A somewhat reluctant political post
Oh how the arguments have raged within the Labour Party for over a year now.
Last summer I vocalised my support for Jeremy Corbyn round an enormous dinner table, with rather high stools, in the middle of Wallonia, Belgium. I had been drawn on the topic, evidently, as I do not discuss politics at the dinner table, if I can help it.
The argument raged across the empty plates and dirty cutlery and quietly people slipped away from the table. I don’t blame them; my support for Corbyn has always come with caveats, the primary one being until there is someone better. Better how, I could not quite articulate last summer, other than to say that I had worked in his constituency in the 1990s and I recall some of his positions in those days made me uneasy.
Now, after nearly a full year, I do have a clearer picture of what better might entail. The ability to get the PLP functioning might be a place to start. Another might be to get off the back foot with the media all the damn time. Or to find more than the inner circle (McDonnell & Abbott) to get on message in the media – this last point leads me to the first and second points again which rather go to somewhat illustrate the problem of the last year.
However all this does not automatically translate into a vote for Mr Owen Smith. In fact, I look at those good people, who probably know far more than I, who support him and urge others to do the same, and wonder why they think we can turn the clock back a year and pick up where we left off, which was basically a thumping by UKIP that let the Tories in.
Labour is, to my mind, too far down the road now in terms of the division over a shift to the left. The cracks cannot be papered over with Owen Smith, or indeed anyone better than Corbyn. We are on the road we are on, and, rather like Brexit, we must make the best of it. As things stand, no-one who knows anything thinks that Labour are likely to win a general election in 2020 or anytime before that point with Corbyn in charge.
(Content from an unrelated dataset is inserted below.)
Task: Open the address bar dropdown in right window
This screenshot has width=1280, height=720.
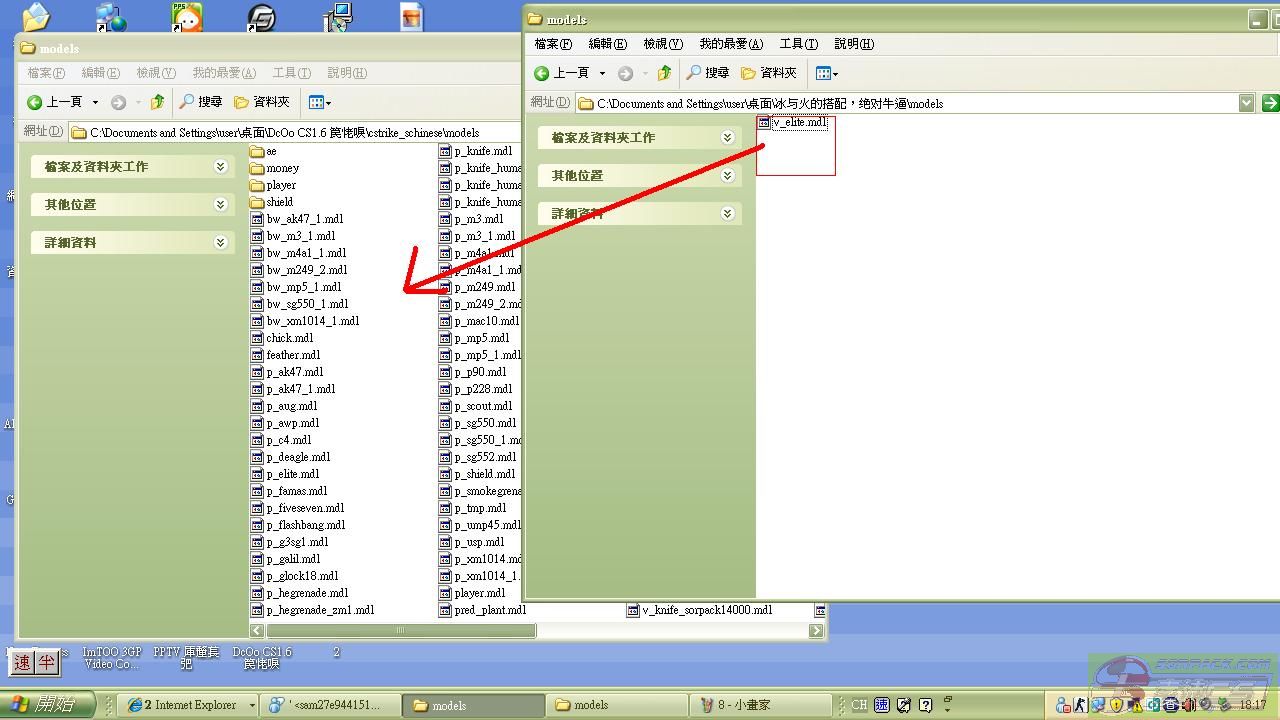Action: click(x=1246, y=103)

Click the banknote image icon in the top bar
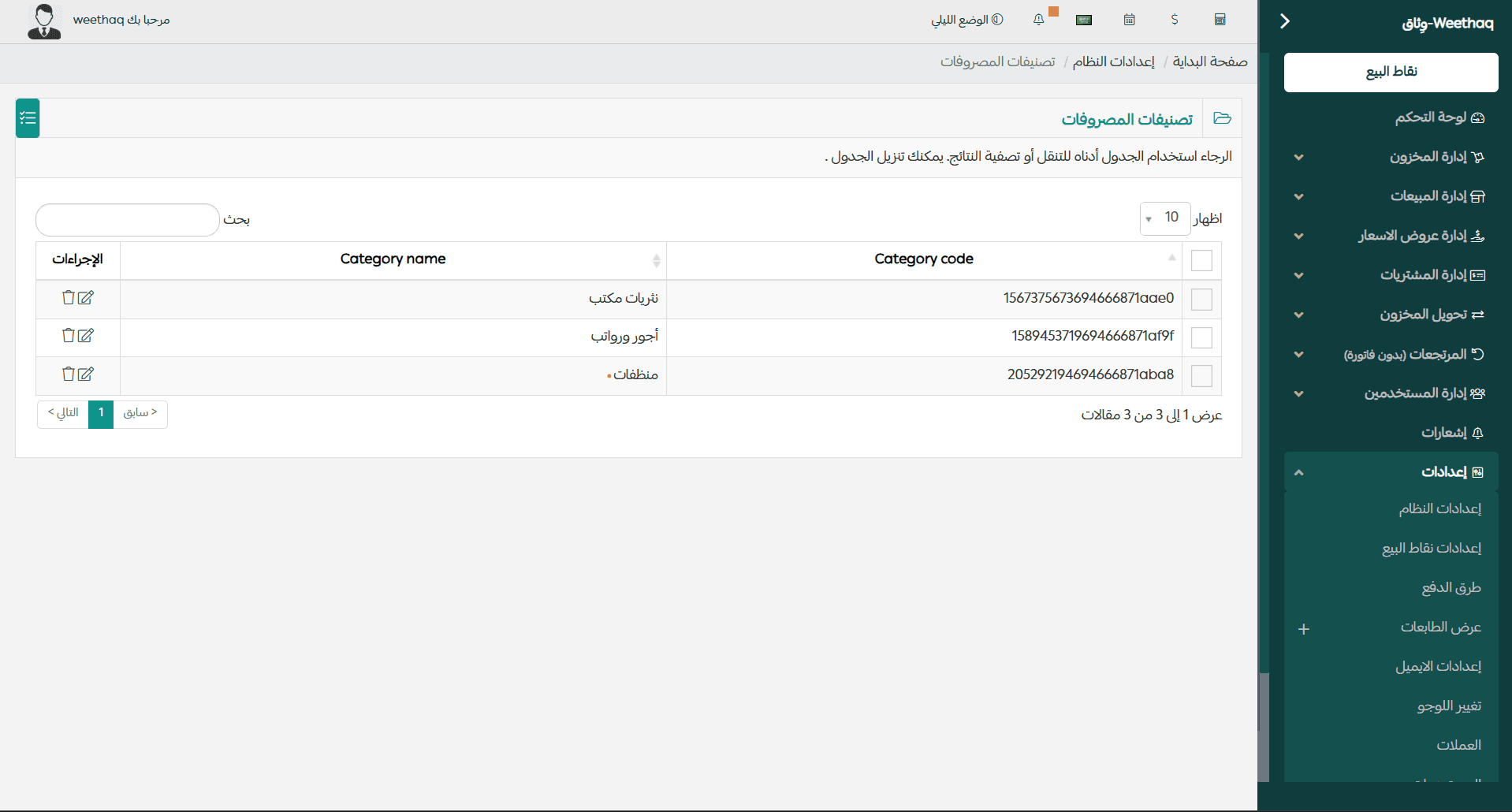coord(1083,19)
Funnily enough, I never thought that he would last summer either – what I thought back then was that something interesting was going on: a recalibration of the party, something I wanted to see.
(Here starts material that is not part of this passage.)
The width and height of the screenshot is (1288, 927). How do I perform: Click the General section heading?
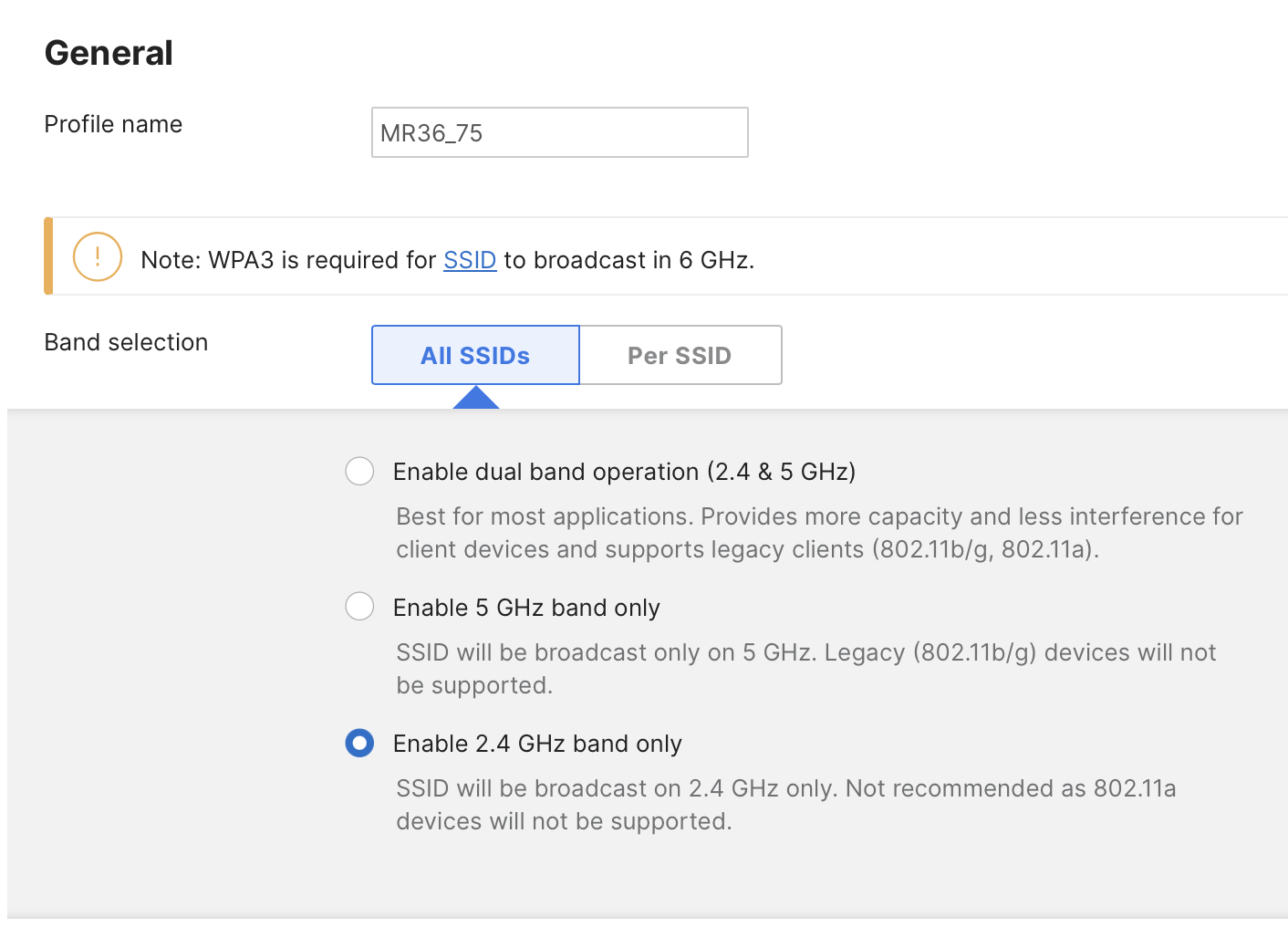click(x=108, y=52)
So those who know more than me, gnash their teeth about getting into power to turn back the Tory tide, and I look at that argument and think it’s a right one. Then I look at the Party I am a member of and think – really? If Labour cannot move left a little without eating itself from the tail up, it does not bode well for being a party of government any time soon. Britain, England particularly, is a conservative country with a small c. Socialism is a risky business as far as the electorate are concerned.
The best hope for Labour is that the Lib Dems resurge somewhat and that a left of centre alliance can be formed with the Greens and the SNP, but I don’t even see that, not really. It’s almost like the country like to be purged on a regular and prolonged basis by the Tories. Perhaps it’s ingrained in the class system, perhaps it’s an epigenetic inheritance from Puritan times. Who knows.
I haven’t voted in the Labour leadership election yet. Maybe I won’t. I can’t vote for Smith because he wants to openly learn on the job and I may not be able to vote for Corbyn because he is somewhat worse than I thought. Maybe next summer (when the leadership election has become the annual summer event) someone who really is a bit better than Corbyn will come along.